2019.10.01 07:39 "[Tiff] Support for multiple types in TIFFReadCustomDirectory", by Dmitry Semyonov

Hello,

We are using TIFFReadCustomDirectory routine to read GPS meta data from TIFF images, passing a TIFFFieldArray with a list of GPS tags and their types.

This works well for TIFF files which use correct types for GPS tags according to specification. Unfortunately sometimes we encounter TIFF images which use wrong types for some tags (i.e. DOUBLE instead of RATIONAL for Latitude/Longitude values). In such cases TIFFReadCustomDirectory prints a warning to the console and ignores the corresponding tag.

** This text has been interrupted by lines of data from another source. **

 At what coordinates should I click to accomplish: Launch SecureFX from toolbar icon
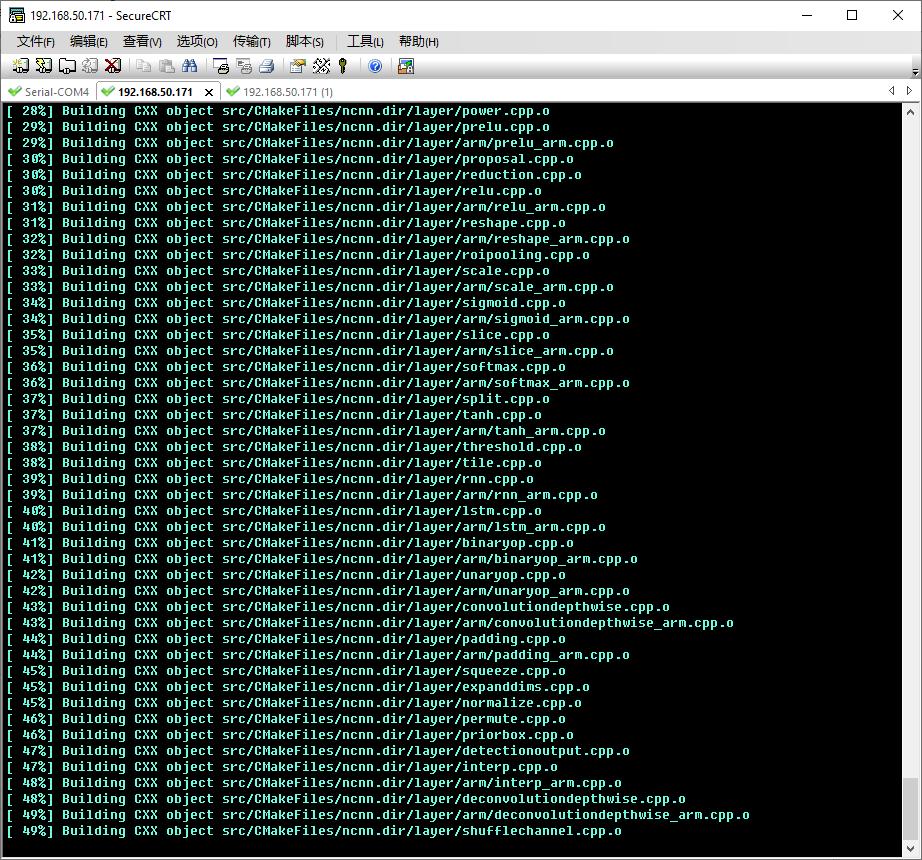tap(405, 66)
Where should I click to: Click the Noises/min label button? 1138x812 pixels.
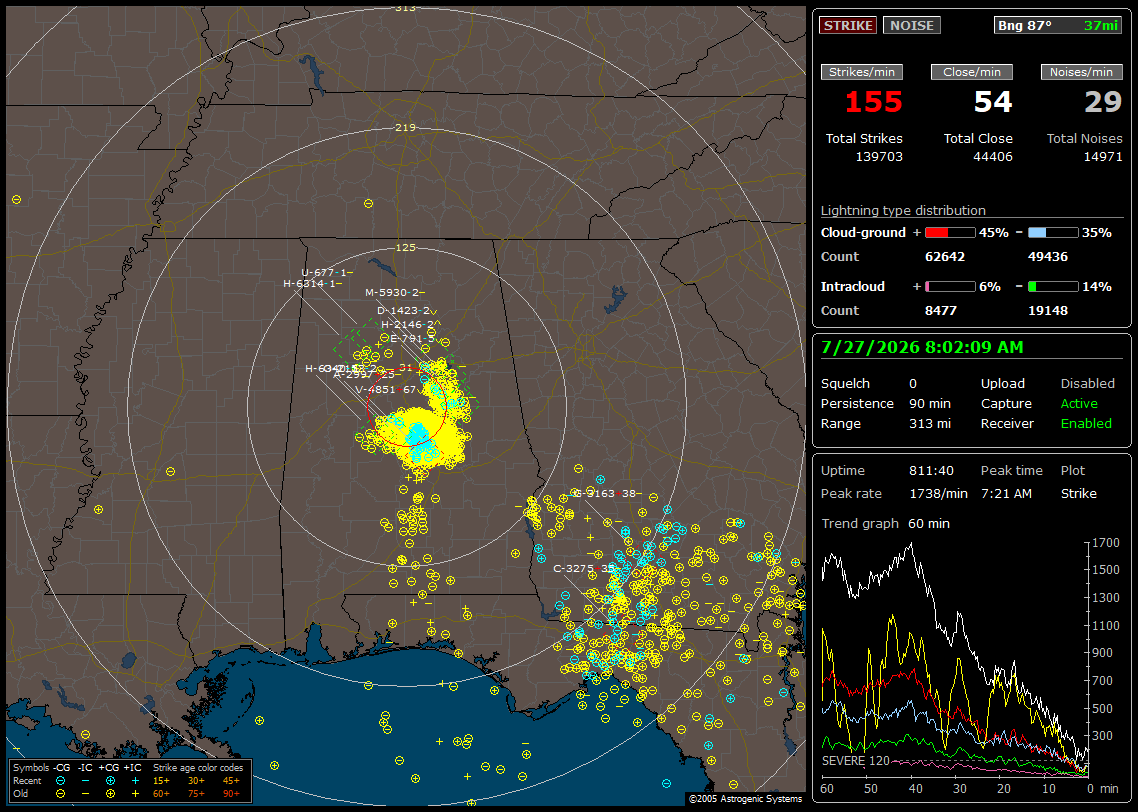pyautogui.click(x=1081, y=72)
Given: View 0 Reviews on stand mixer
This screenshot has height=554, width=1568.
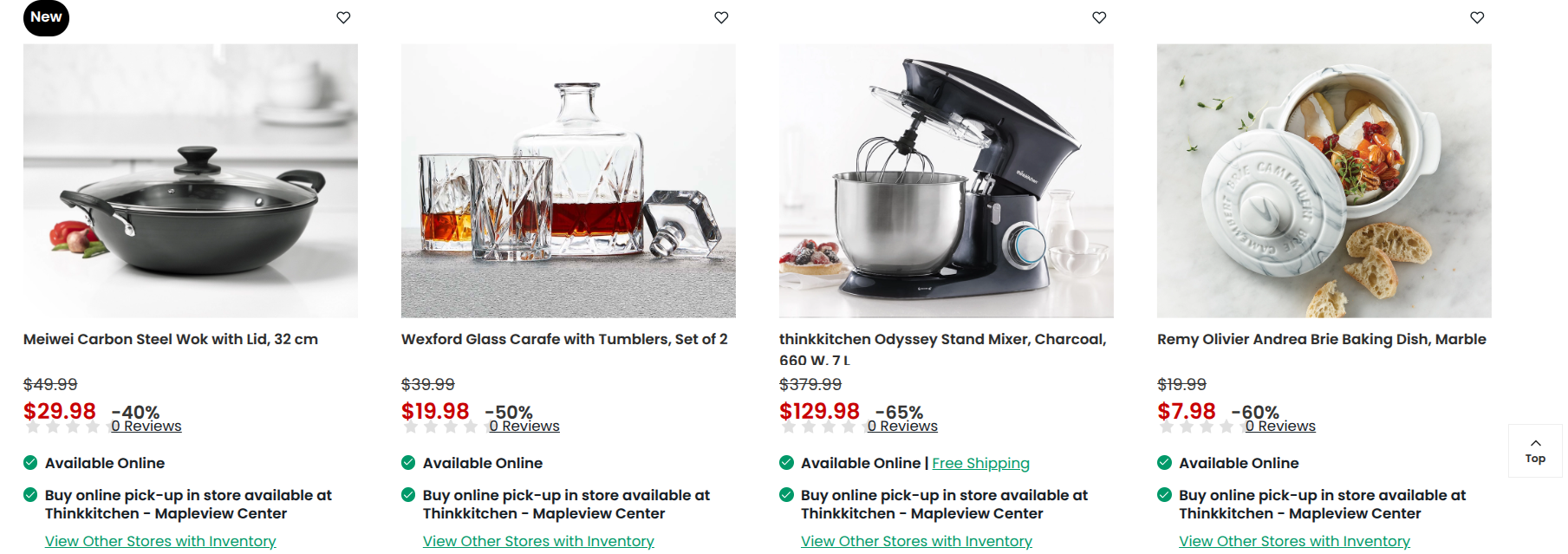Looking at the screenshot, I should [x=902, y=426].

We would like to be more user friendly in such situations, and correctly load Latitude/Longitude values even when they are encoded using DOUBLE type. It seems that TIFFReadCustomDirectory has special support for this case, iterating through multiple tif_fields items with the same tag value. So the solution could be simple: include multiple items in the TIFFFieldArray for the same tag with different types we would like to support. Unfortunately we found that it doesn't work, as the _TIFFMergeFields routine ignores multiple definitions when adding them to tif_fields list:

               for (i = 0; i < n; i++) {

                              const TIFFField *fip =

                                             TIFFFindField(tif,
info[i].field_tag, TIFF_ANY);

                /* only add definitions that aren't already present */

                              if (!fip) {

                        tif->tif_fields[tif->tif_nfields] = (TIFFField *)
(info+i);

                        tif->tif_nfields++;

                }

               }

As the code supporting multiple types for the same tag in TIFFReadCustomDirectory seems to be incompatible with the duplicates removal code in the _TIFFMergeFields, we've got the feeling that there might be a bug in the _TIFFMergeFields implementation.

We also found an old commit that changed behavior of the _TIFFMergeFields routine:

<https://gitlab.com/libtiff/libtiff/commit/a6bea11162768ecdda2deb623ed676e02 2a119ee> https://gitlab.com/libtiff/libtiff/commit/a6bea11162768ecdda2deb623ed676e022 a119ee

This modification made it possible to perform partial merges of the TIFFFieldArray records. But it also changed the way duplicates are located: before this modification newly added tags were compared only to the previously existing ones. But after modification the tags are compared to all tags, including newly added in the previous iterations. We wonder if this second change was intended, or was introduced by mistake.

If it was really intended, than there still seems to be a bug in the duplicate filtering code: the TIFFFindField call expects tif_fields array to be sorted, as it uses a binary search to find a tag. But _TIFFMergeFields code performs sorting only after all new tags are added to the list. This means that in the process of adding new tags to the list the tif_fields may become not sorted, and TIFFFindField using a binary search can miss some tags.

In case the current behavior is incorrect, it can be easily fixed by incrementing tif_nfields only after all tags are added:

               size_t tif_nfields = tif->tif_nfields;

               for (i = 0; i < n; i++) {

                              const TIFFField *fip =

                                             TIFFFindField(tif,
info[i].field_tag, TIFF_ANY);

                /* only add definitions that aren't already present */

                              if (!fip) {

                        tif->tif_fields[tif_nfields] = (TIFFField *)
(info+i);

                        tif_nfields++;

                }

               }

               tif->tif_nfields = tif_nfields;

Can you please confirm if it is a bug?

Thanks,

Dmitry